Homocysteine suppresses hepatic apolipoprotein AI synthesis in mice. We assessed the relationship between homocysteine and apolipoprotein AI levels in patients with impaired glucose tolerance. A total of 217 participants, including 95 impaired glucose tolerance patients and 122 healthy subjects, were classified as normal control subjects without hyperhomocysteinaemia, control subjects with hyperhomocysteinaemia, impaired glucose tolerance patients without hyperhomocysteinaemia (n-IGT) and impaired glucose tolerance patients with hyperhomocysteinaemia (H-IGT).
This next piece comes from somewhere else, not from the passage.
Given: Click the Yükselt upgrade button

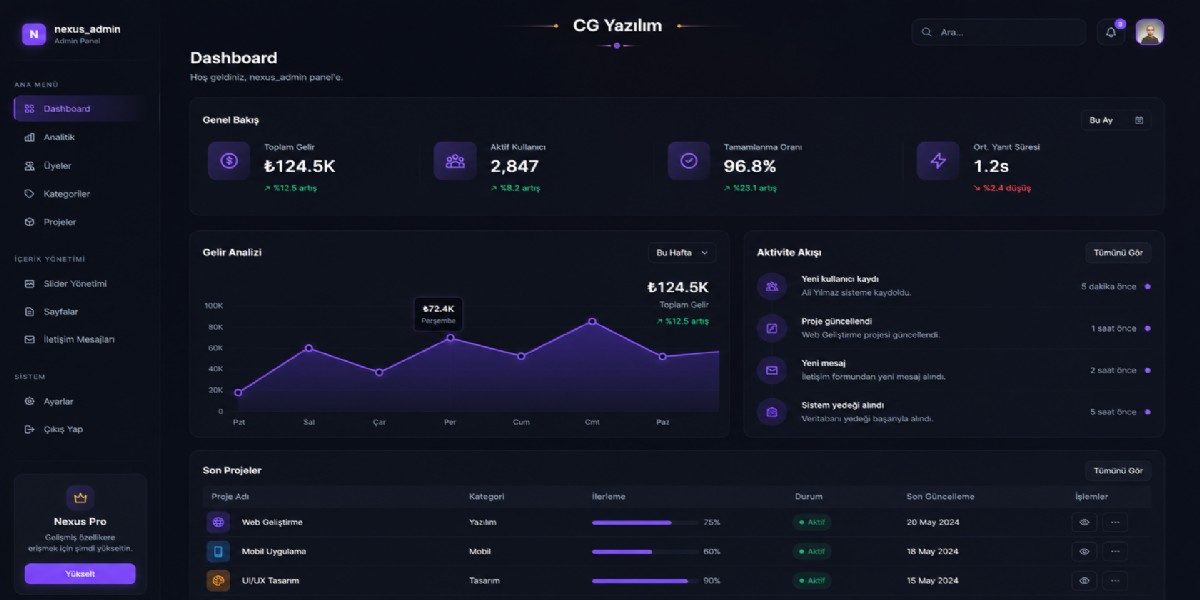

The impaired glucose tolerance patients had higher plasma levels of homocysteine and homeostasis model assessment index of insulin resistance values, and lower plasma apolipoprotein AI levels than the normal control and control subjects with hyperhomocysteinaemia (all p < 0.01). Decreased plasma apolipoprotein AI levels and increased homeostasis model assessment index of insulin resistance values were observed in the H-IGT group compared with the n-IGT group (p < 0.05). Plasma homocysteine levels were negatively correlated with apolipoprotein AI levels after adjusting for age, gender, body mass index and homeostasis model assessment index of insulin resistance. Plasma homocysteine level independently influenced the apolipoprotein AI levels (β = -0.02, p < 0.05). In conclusion, increased plasma homocysteine levels were associated with decreased apolipoprotein AI levels in impaired glucose tolerance subjects.
Keywords: Hyperhomocysteinaemia; cardiovascular disease; dyslipidaemia; impaired glucose tolerance.
© The Author(s) 2015.